AngoSat 1
- Mission type: Communications
- Operator: Angola Ministry of Telecommunication and Information Technology
- COSPAR ID: 2017-086A
- SATCAT no.: 43087
- Website: http://www.mtti.gov.ao/
- Mission duration: 15 years (planned) (contact lost permanently after 3 days in orbit)

Spacecraft properties
- Spacecraft: AngoSat 1
- Bus: USP Bus
- Manufacturer: RKK Energia
- Launch mass: 1647 kg

Start of mission
- Launch date: 26 December 2017 19:00:00 UTC
- Rocket: Zenit-3F / Fregat-SB
- Launch site: Baikonur, Site 45/1
- Contractor: Roscosmos
- Entered service: Never (failure in orbit)

End of mission
- Disposal: Derelict (loss of contact)
- Last contact: 29 December 2017

Orbital parameters
- Reference system: GEO
- Longitude: 14° E (planned)

Transponders
- Frequency: 7 K_{u} band and 16 C band

= AngoSat 1 =

Communications satellite of Angola

AngoSat 1 was a geostationary communications satellite operated by Angosat and built by the Russian company RKK Energia. It was the first communications satellite of Angola, designed for a 15-year mission to deliver television, internet, and radio services to Angola and other territories. The satellite suffered a power problem in its first hours on orbit and lost contact with its ground control. After the power problem was resolved, contact was reestablished with the satellite, but ultimately it did not recover, and contact was permanently lost 3 days into the mission. After repeated failures to establish contact in the following weeks and months, the satellite was declared lost. Russia financed, built and launched a replacement satellite named AngoSat 2.

==History==
The project was born out of a 2009 agreement between the governments of Angola and Russia, and work started in 2012. The spacecraft was originally supposed to be launched along the Energia 100 satellite on a Zenit-3SL with SeaLaunch in 2016, but political tensions following the annexation of Crimea and SeaLaunch legal issues made the use of the Ukrainian launcher uncertain. Consequently, the launch was first moved to an Angara A5 / Blok DM-03 configuration, and finally back to a Zenit-3F version which was launched from Baikonur Cosmodrome on 26 December 2017, 19:00:00 UTC. The satellite was financed by Rosoboronexport with a 286.2 million euro loan.

==Payload==
AngoSat 1 is based on RKK Energia's USP Bus of Gazprom Space Systems' Yamal-heritage. Airbus Defence and Space (formerly Astrium) provided the payload. The satellite is designed for direct insertion into the geostationary orbit by the launch vehicle upper stage and therefore does not feature an apogee engine. The AngoSat 1 payload is composed of 16 C band and 6 K_{u} band transponders supplied by Airbus Defence and Space.

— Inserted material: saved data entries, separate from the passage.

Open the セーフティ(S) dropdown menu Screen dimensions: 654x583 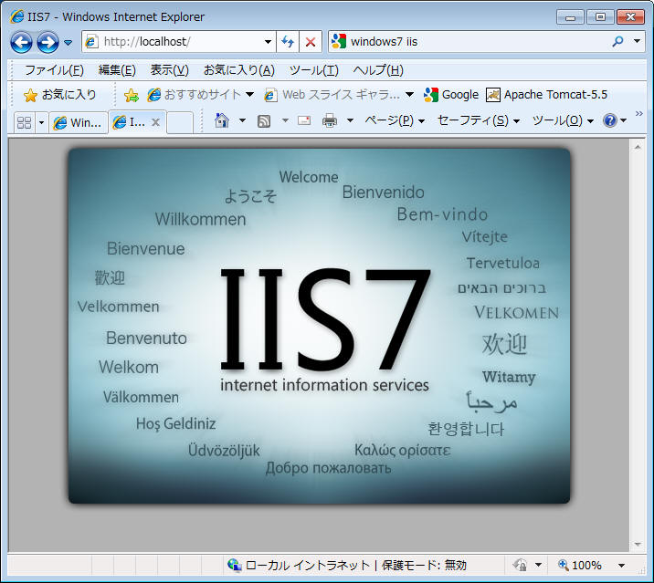[478, 120]
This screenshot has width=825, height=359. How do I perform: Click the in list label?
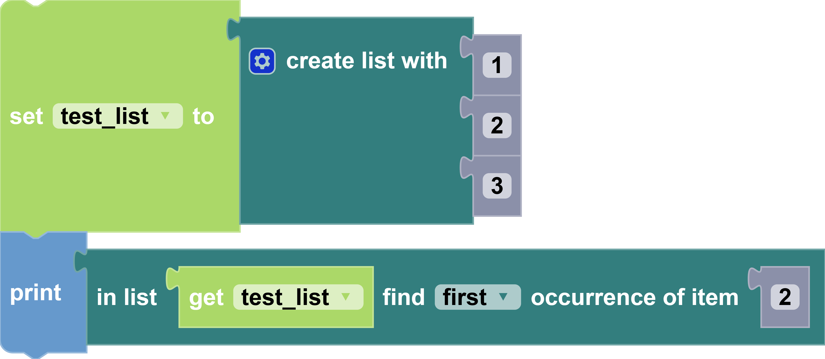pyautogui.click(x=127, y=297)
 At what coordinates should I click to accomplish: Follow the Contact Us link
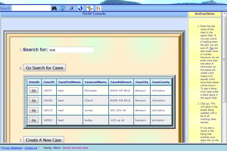tap(31, 148)
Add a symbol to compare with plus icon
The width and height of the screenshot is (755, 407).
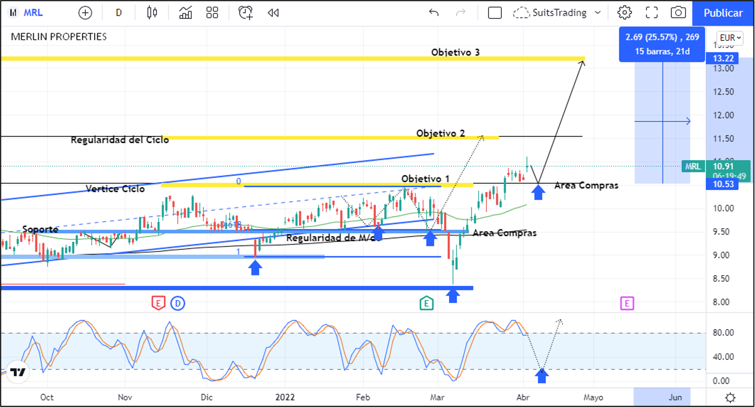pyautogui.click(x=85, y=13)
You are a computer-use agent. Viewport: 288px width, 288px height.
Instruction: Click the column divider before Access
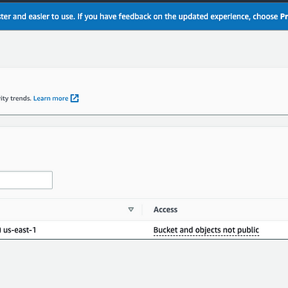pos(142,209)
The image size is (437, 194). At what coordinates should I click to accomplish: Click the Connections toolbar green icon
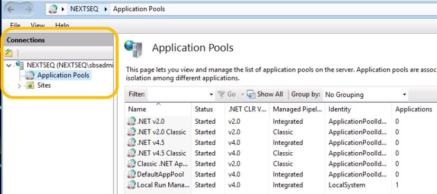pyautogui.click(x=9, y=53)
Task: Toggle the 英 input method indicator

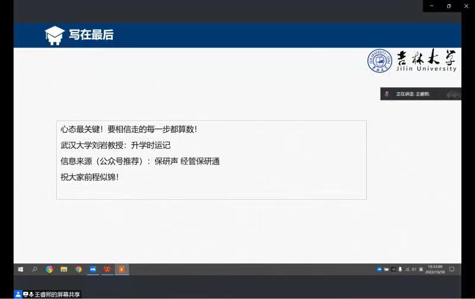Action: pyautogui.click(x=421, y=269)
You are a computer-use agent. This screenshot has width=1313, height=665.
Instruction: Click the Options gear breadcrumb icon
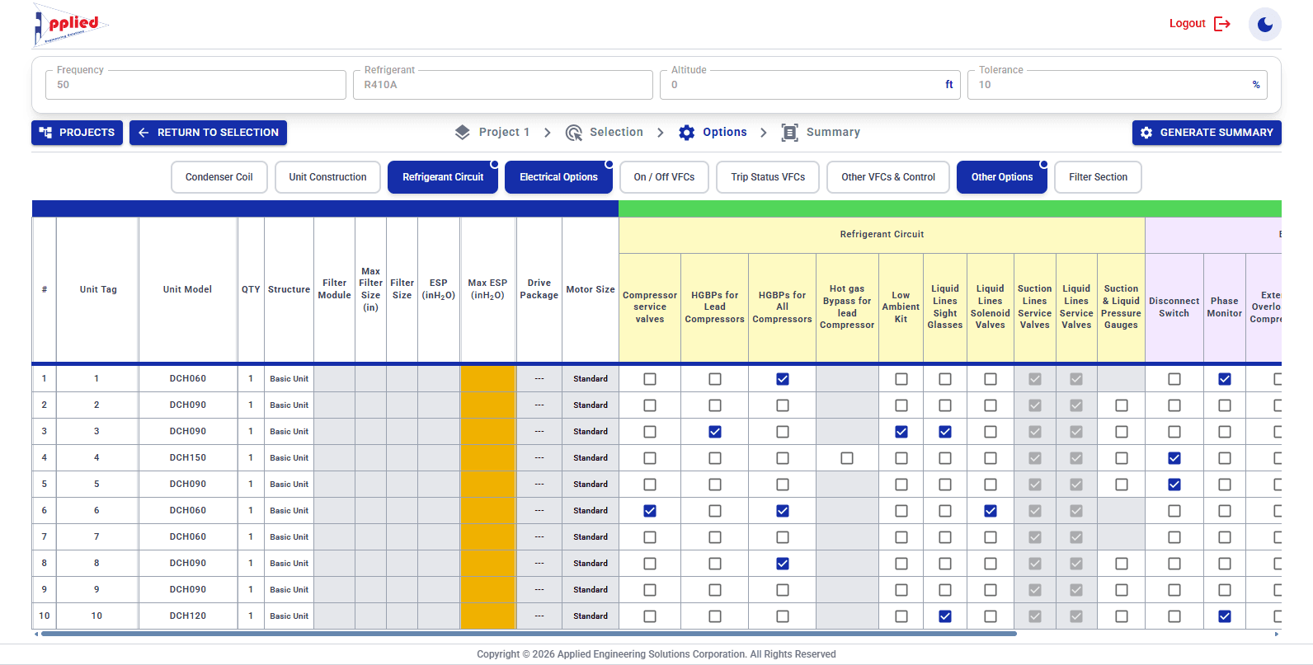(x=687, y=133)
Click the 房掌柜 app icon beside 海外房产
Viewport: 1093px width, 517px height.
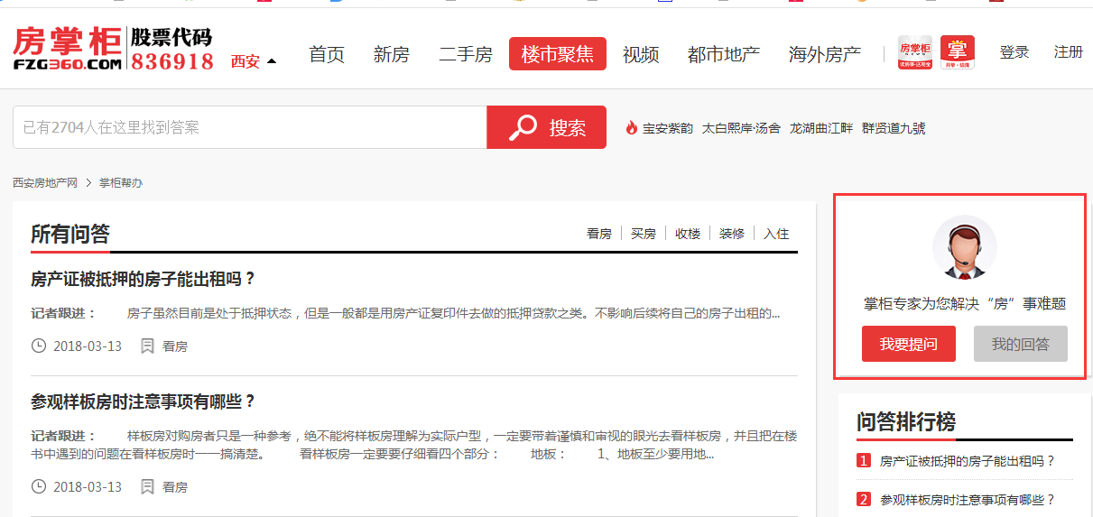click(914, 52)
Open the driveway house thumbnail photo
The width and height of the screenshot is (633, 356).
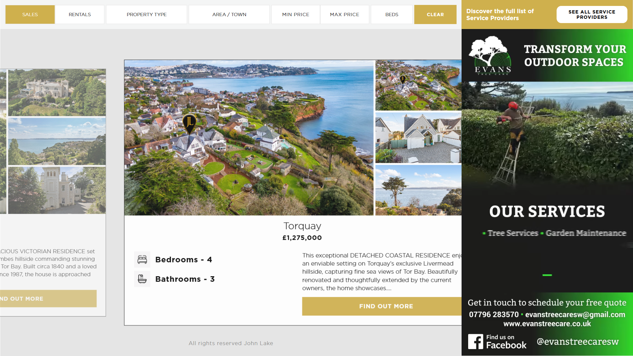point(418,138)
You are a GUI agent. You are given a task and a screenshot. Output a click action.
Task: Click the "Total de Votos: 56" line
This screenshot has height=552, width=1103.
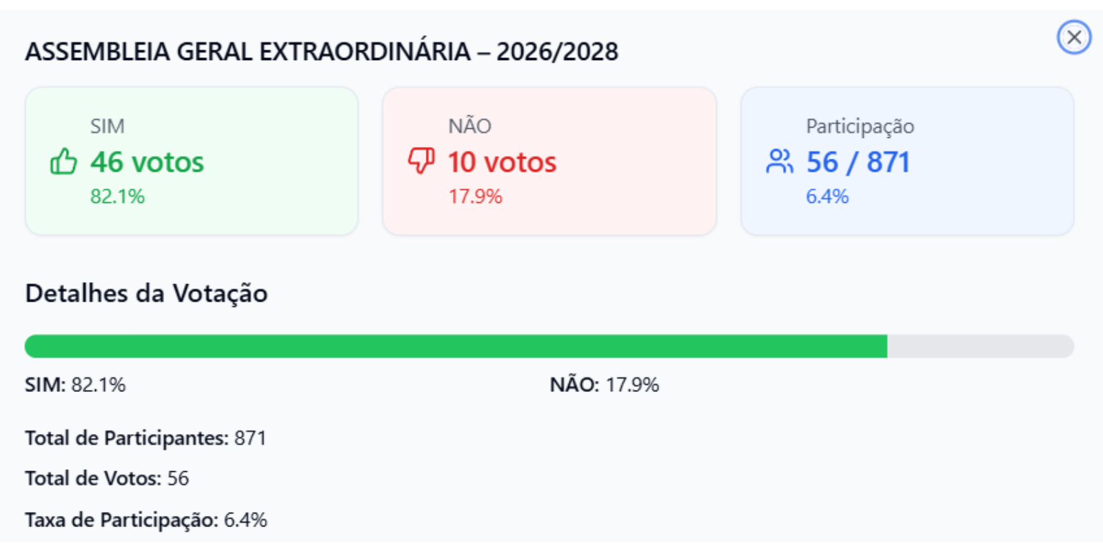click(x=107, y=478)

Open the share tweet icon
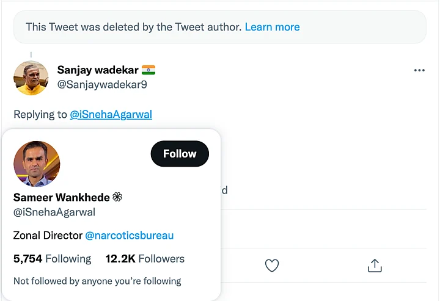375,266
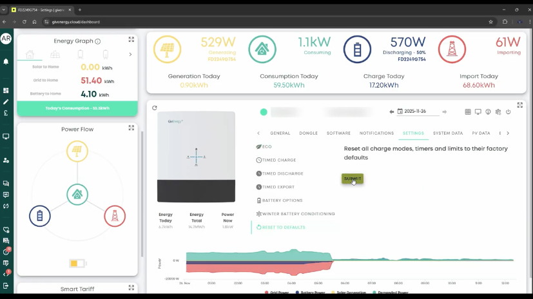Expand the Energy Graph card to fullscreen
The height and width of the screenshot is (299, 533).
(131, 40)
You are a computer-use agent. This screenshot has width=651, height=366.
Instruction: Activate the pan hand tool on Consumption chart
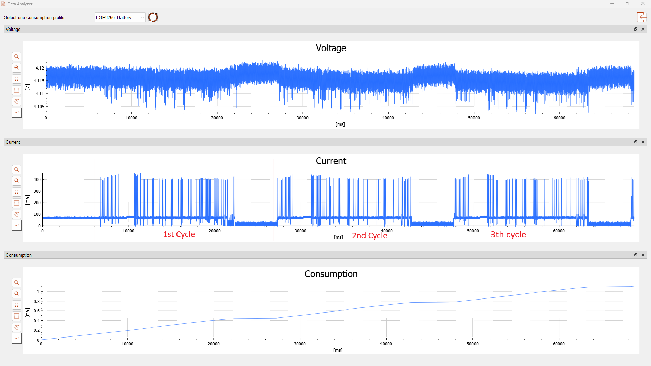(x=16, y=327)
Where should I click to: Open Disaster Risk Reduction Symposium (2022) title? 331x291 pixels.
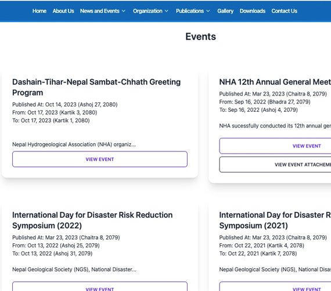[92, 220]
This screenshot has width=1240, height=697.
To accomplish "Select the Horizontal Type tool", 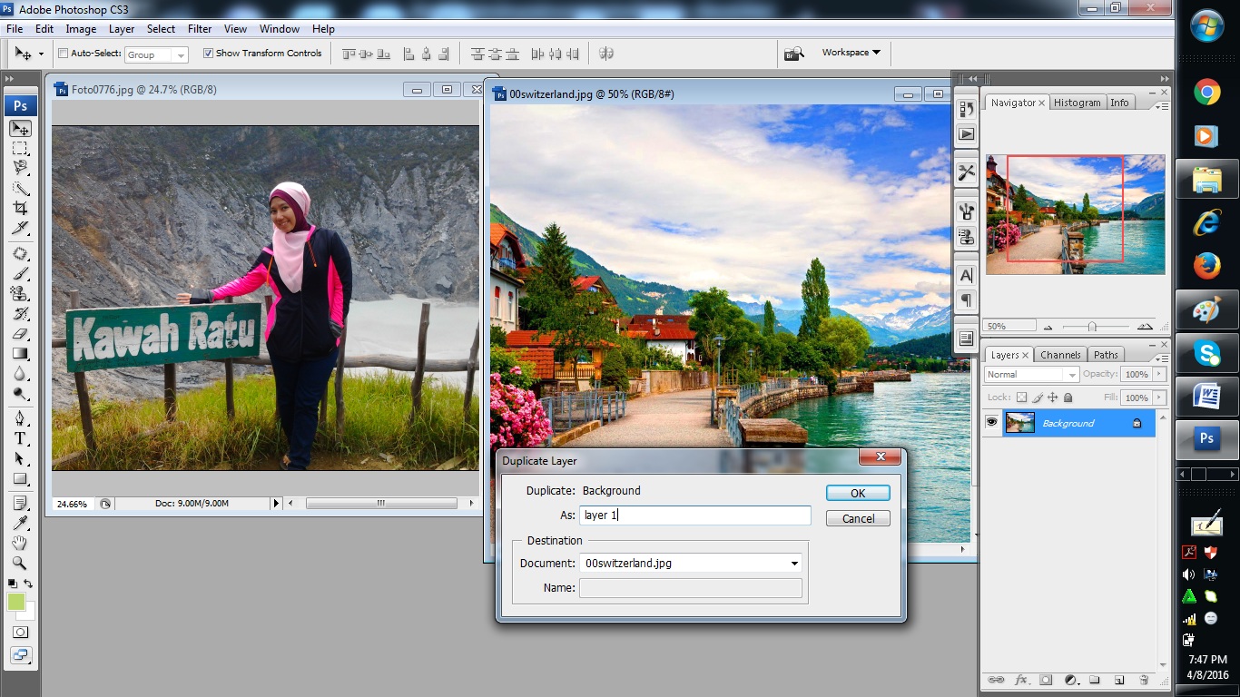I will pyautogui.click(x=20, y=438).
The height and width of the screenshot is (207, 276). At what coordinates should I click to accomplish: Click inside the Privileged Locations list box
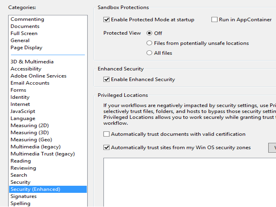(x=189, y=181)
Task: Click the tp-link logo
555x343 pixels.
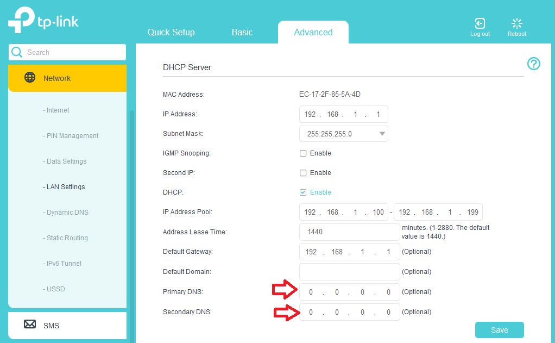Action: [x=43, y=22]
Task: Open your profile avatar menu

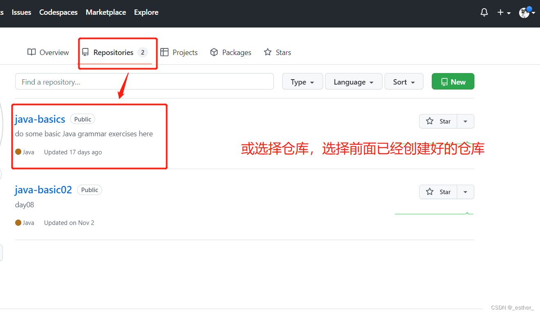Action: [524, 13]
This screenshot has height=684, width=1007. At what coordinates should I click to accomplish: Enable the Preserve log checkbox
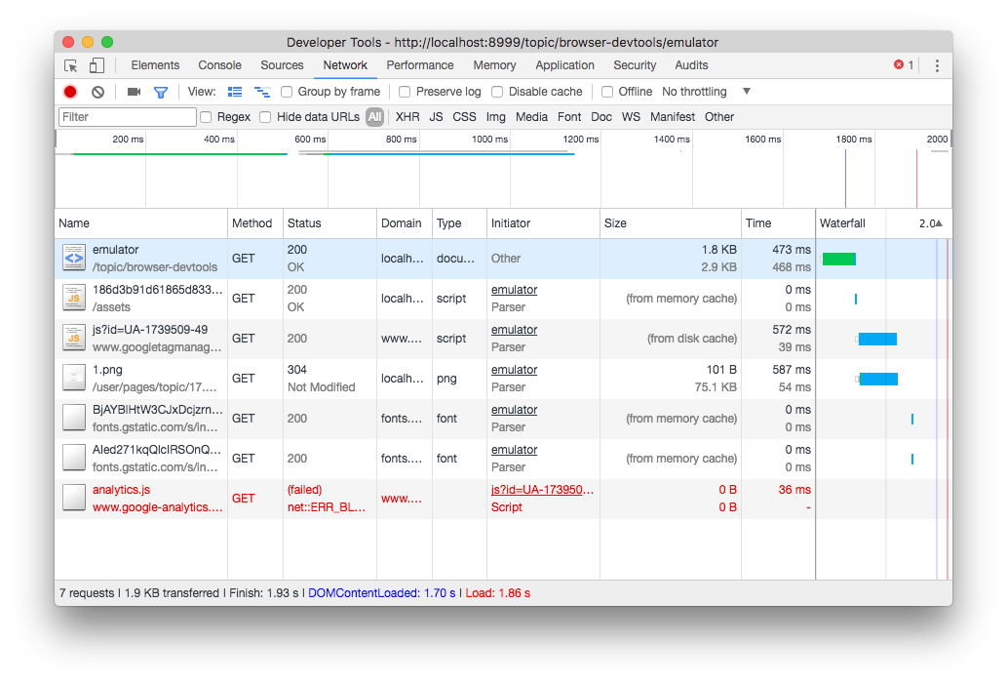click(x=405, y=92)
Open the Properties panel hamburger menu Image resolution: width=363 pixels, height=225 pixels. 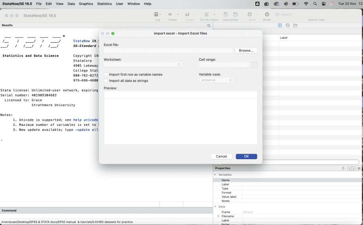pyautogui.click(x=359, y=168)
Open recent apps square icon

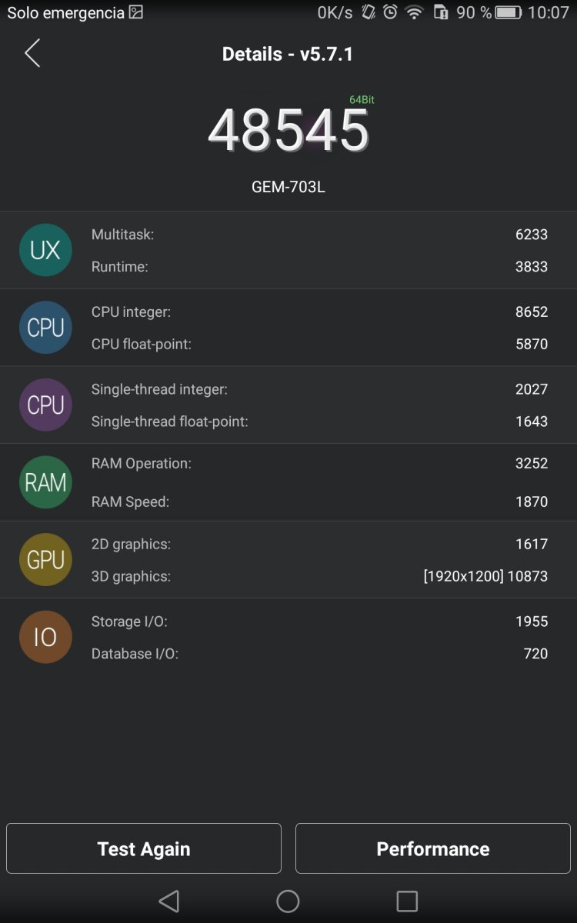tap(407, 901)
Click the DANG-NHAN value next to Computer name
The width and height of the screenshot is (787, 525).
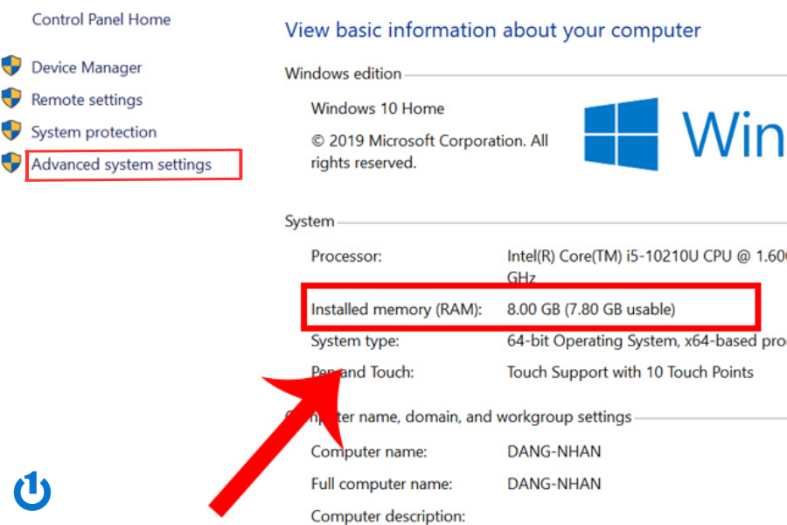(554, 452)
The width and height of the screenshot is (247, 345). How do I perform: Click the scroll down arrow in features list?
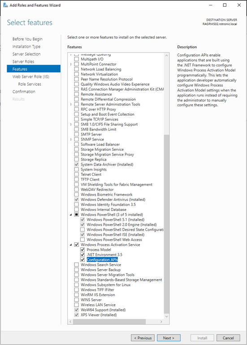point(167,316)
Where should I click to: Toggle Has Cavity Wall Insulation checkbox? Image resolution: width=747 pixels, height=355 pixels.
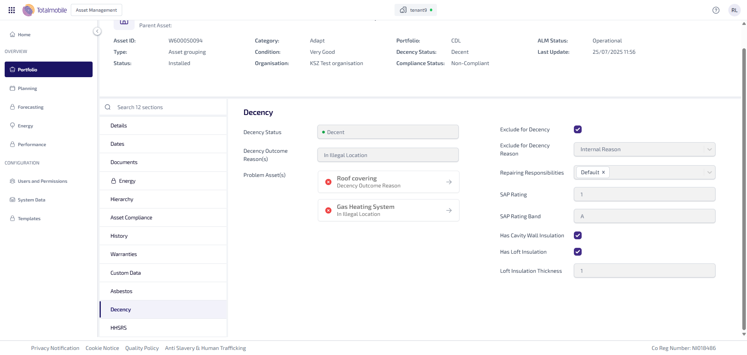577,235
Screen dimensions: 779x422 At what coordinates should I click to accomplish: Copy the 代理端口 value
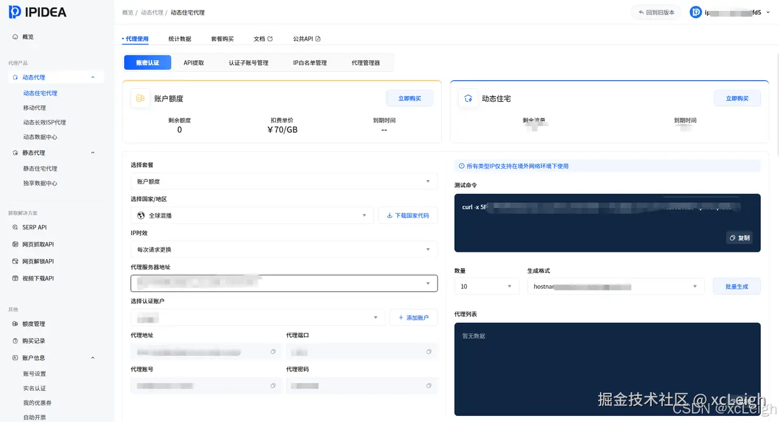tap(429, 351)
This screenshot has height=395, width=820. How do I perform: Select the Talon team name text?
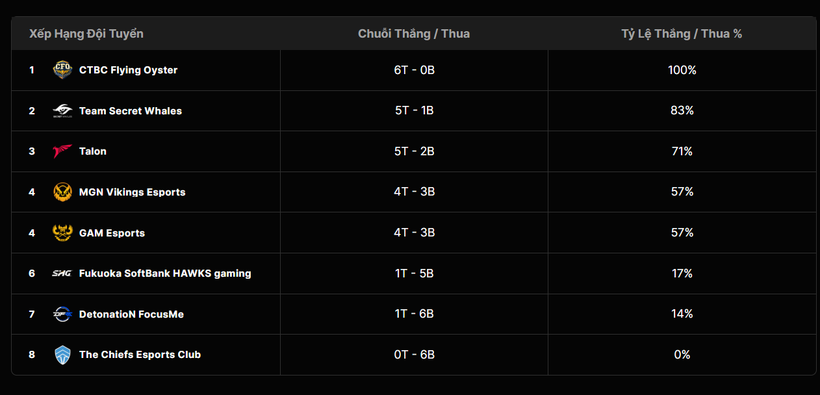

== Demise and replacement ==
On 26 December 2017, RKK Energia announced contact with AngoSat 1 was lost while the satellite was moving to its geostationary orbit due to low onboard batteries. On 27 December 2017, communications had been restored with the satellite after the satellite was properly aligned with the sun to allow the onboard batteries to recharge. On 29 December 2017, Roscosmos and satellite manufacturer RKK Energia confirmed that its onboard systems were in good health.

In the days after the contact was regained with AngoSat-1, the satellite continued drifting westward, according to NORAD data. But independent observers became alarmed, when by mid January, the Angosat had passed over its operational point without any visible attempt to slow down and stop its drift. RKK Energia issued a press release on 15 January 2018, disclosing that the telemetry from the satellite had revealed a problem in the Angosat's power supply system. The company stated that the spacecraft would leave the range of ground control stations before any additional troubleshooting tasks could be attempted. Since the satellite left the communications range of the mission control center in Korolev, the next attempt to contact the satellite and correct the problem took place in April 2018. The satellite failed to respond to signals, and was therefore considered lost.

=== AngoSat 2 ===

The Russian government and RKK Energia agreed to finance and provide a replacement satellite called AngoSat 2, with upgraded capabilities. The new satellite was expected to be completed within 18 months and delivered towards the end of 2019. In the meantime, Russia loaned Angola equivalent communications relay capacity on its existing satellite fleet.

In January 2020, the Angosat-2 project's readiness status was unclear; rumors were published that the construction of the satellite had been taken away from RKK Energia and given to ISS Reshetnev. At the same time, Angolan press reported the satellite being 50% ready. Angosat 2 was launched aboard a Proton-M on 12 October 2022. Angosat-2 has been operational since 23 December 2022.